Protein-peptide interactions play a key role in cell functions. Their structural characterization, though challenging, is important for the discovery of new drugs. The CABS-dock web server provides an interface for modeling protein-peptide interactions using a highly efficient protocol for the flexible docking of peptides to proteins [ ref 1]. While other docking algorithms require pre-defined localization of the binding site, CABS-dock doesn’t require such knowledge. Given a protein receptor structure and a peptide sequence (and starting from random conformations and positions of the peptide), CABS-dock performs simulation search for the binding site allowing for full flexibility of the peptide and small fluctuations of the receptor backbone (see Figure 1 and Movie 1 below).
Figure 1. Basic stages of the CABS-dock protocol are illustrated on the example benchmark case (PDB ID: 2P1T). The protein receptor is colored in green, modeled peptide conformations in magenta and the reference experimental peptide structure in yellow. The following CABS-dock stages are visualized: (1) simulation start (from random conformations and positions of the peptide); (2) simulation result (10 trajectories comprising a set of 10,000 models); (3) filtering and clustering result (a set of models grouped in similar binding modes and similar peptide conformations); (4) final models (a set of 10 representative models). In the presented benchmark case, 7 of the 10 final models were docked in the native binding site (marked in red rectangle). Among these, the best accuracy model was within 1.37 Å to the native (shown in the right bottom corner superimposed on the native peptide structure).

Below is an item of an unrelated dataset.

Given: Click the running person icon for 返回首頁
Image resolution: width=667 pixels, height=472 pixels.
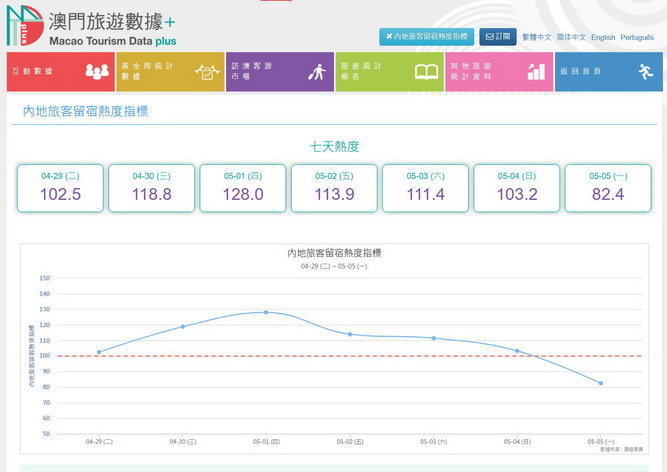Looking at the screenshot, I should [x=646, y=72].
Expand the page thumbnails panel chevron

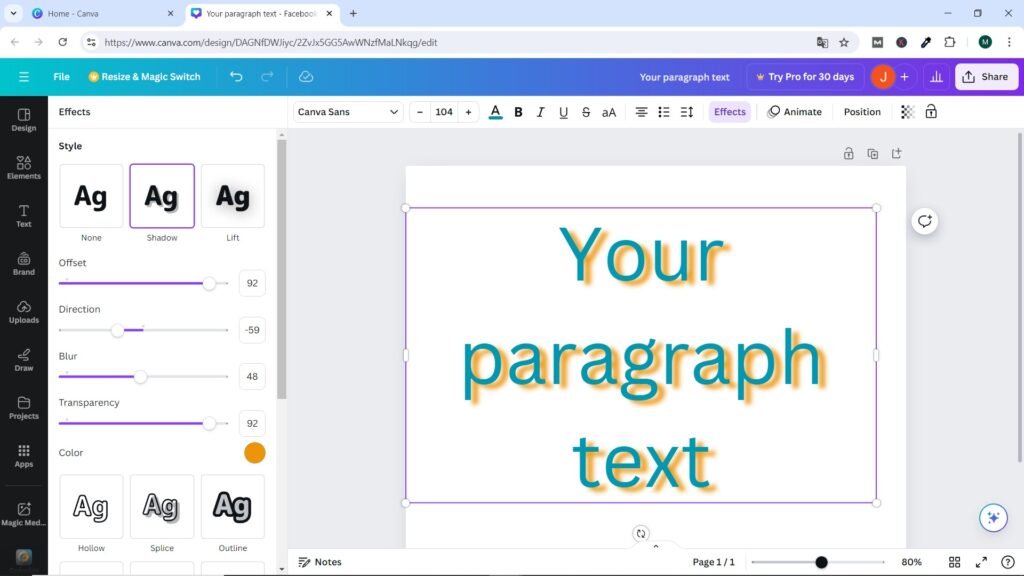click(655, 546)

Movie 1. In the movie, the assembly of major histocompatibility complex (MHC)-peptide structure (PDB accession code 3BWA) is simulated. Experimental peptide structure is shown in green, while the simulated peptide in red. The movie shows 1 of 10 trajectories generated in a standard CABS-dock simulation run. The root mean square deviation of the peptide at the simulation end is within 1.83 Angstroms from the experimental structure.
The CABS-dock method was developed, optimized and validated during the following simulation experiments:
Movie 2. Example simulation of folding and binding of an disordered peptide (from [ ref 2]) done using the CABS-dock simulation engine.
These studies showed that the method is able to predict complex arrangements close to the native structure. Importantly, in all the validation tests mentioned above, peptides were allowed to be fully flexible and no information about the binding site or peptide conformation was used. The CABS-dock protocol consists of the following steps (see also Figure 1 and Figure 2):
Generating random structures. Random structures of the peptide are generated and randomly placed on the surface of the sphere centered at the receptor’s geometrical center (the radius of the sphere is the receptor dimension in the longest direction + 20 angstroms).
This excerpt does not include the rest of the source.